Why life is gritty for Clarkson
LIFE on his Diddly Squat farm is not for the squeamish, warns Jeremy Clarkson.
‘Farming on television has been portrayed as fresh straw, fluffy lambs, agreeable calves: a bit like Babe. I had it in my head that farming was much dirtier and harder, and I always wanted to show it like it actually is,’ he said ahead of the new series of Clarkson’s Farm.
‘ Farming doesn’t have many happy endings, as we’ve discovered.
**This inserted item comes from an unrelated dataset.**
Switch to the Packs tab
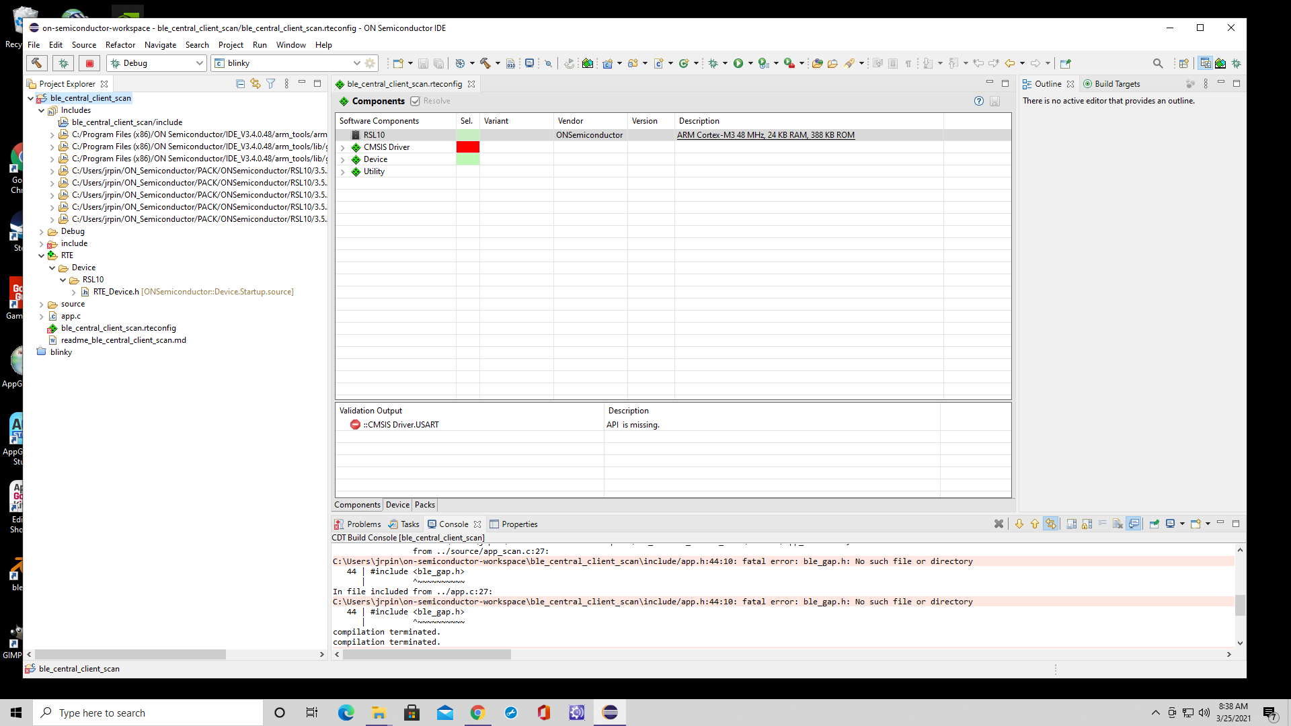The image size is (1291, 726). (424, 505)
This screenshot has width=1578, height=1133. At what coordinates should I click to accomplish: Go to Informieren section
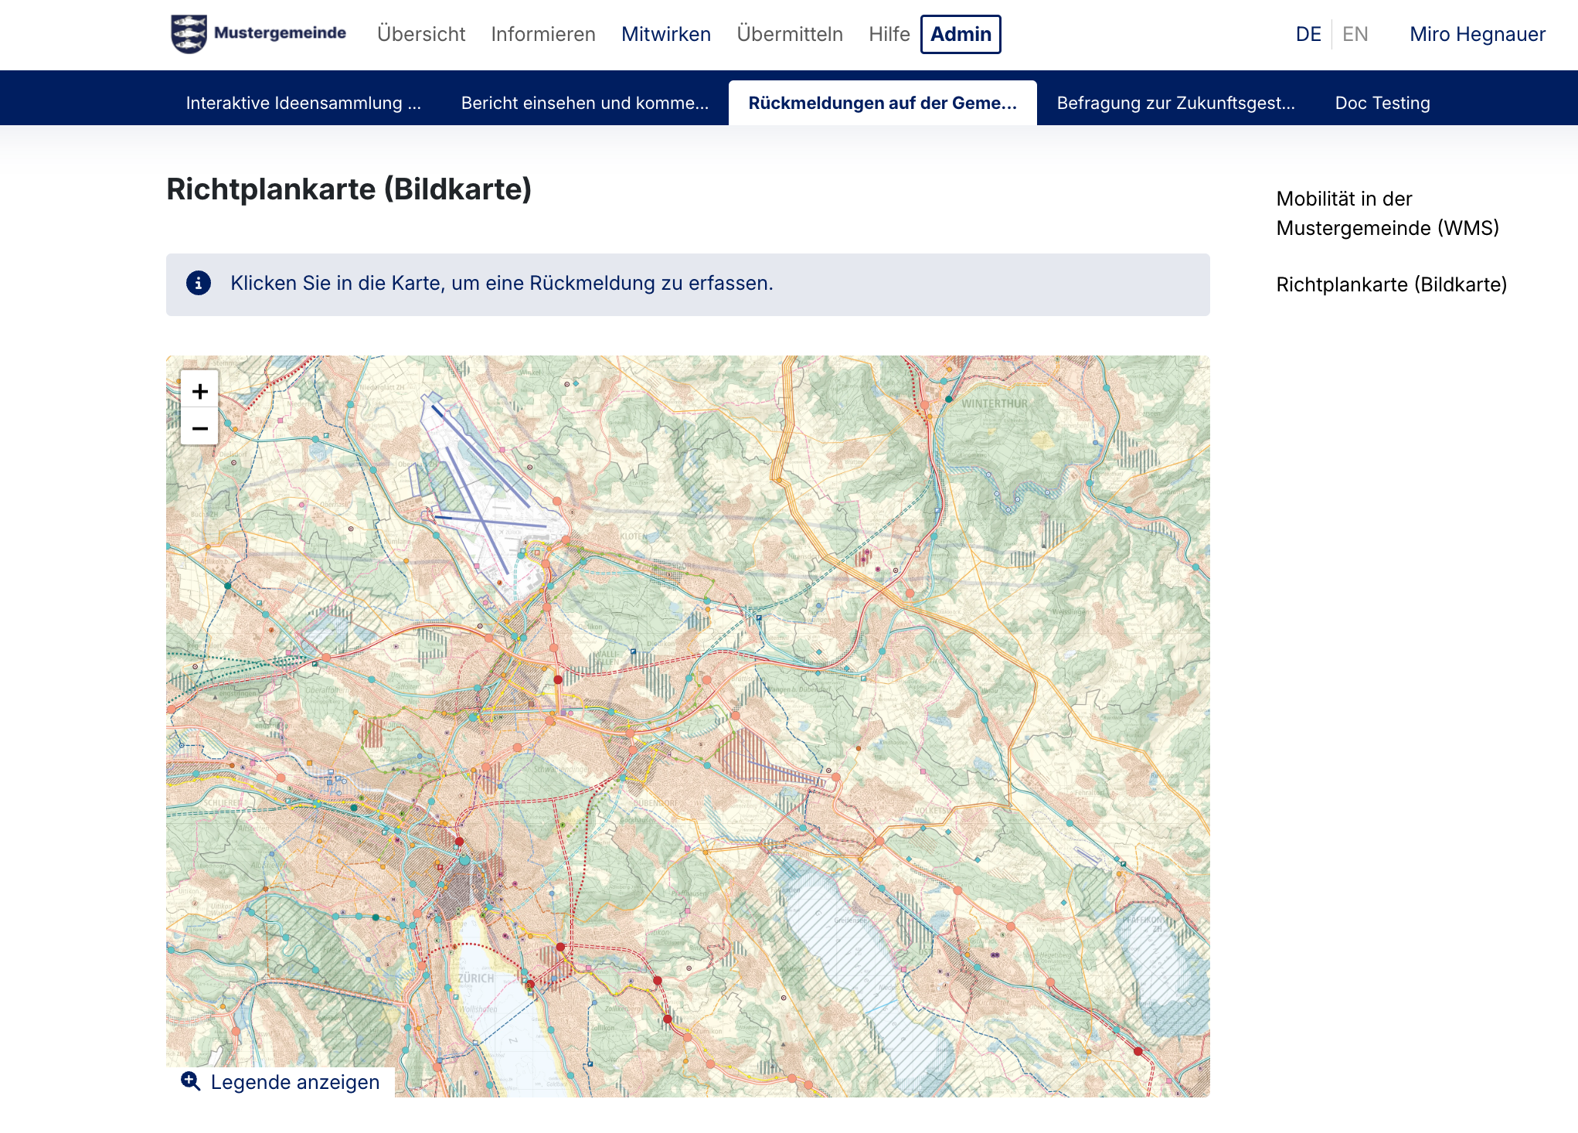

We want to show everybody what real farming is.’
Scenes showing Clarkson’s sows firing out their newborns ‘ like machine guns’ may not be for the faint-hearted.
▪ PARLIAMENTARY sartorial update: black brogues are out and trainers are in. Minister Simon Hoare was at the Commons despatch box this week wearing black sports shoes. Hoare, a minor figure in the local government department, does not look a remotely sporty figure. He wore the shoes with a black suit. The combination was not easy on the eye.
▪ CLARE BALDING had some barking advice for Cambridge University students when she visited her alma mater this weekend.
The broadcaster, 53, told them they ‘should think like a dog’ to achieve happiness in life as ‘there will always be a person to wag your tail’. Her cryptic words are scribbled across a blackboard in the bar of the Cambridge Union Society.
Crufts presenter Balding is a graduate of Newnham College, Cambridge.
Her latest book is Isle Of Dogs: My Canine Adventure Through Britain.
▪ WHILE Lily Allen says having children ‘totally ruined’ her pop music career, comic Sara Pascoe thinks motherhood is a gift to women in her trade. ‘Everyone I know who’s had children, all the women I know who do comedy, have got better,’ says Sara, who has two young sons with her husband, comedian Steen Raskopoulos. ‘[Having children] made comedy less important — it made them better at it. Comedy isn’t important, it’s throwaway, it’s inconsequential — don’t overthink it.’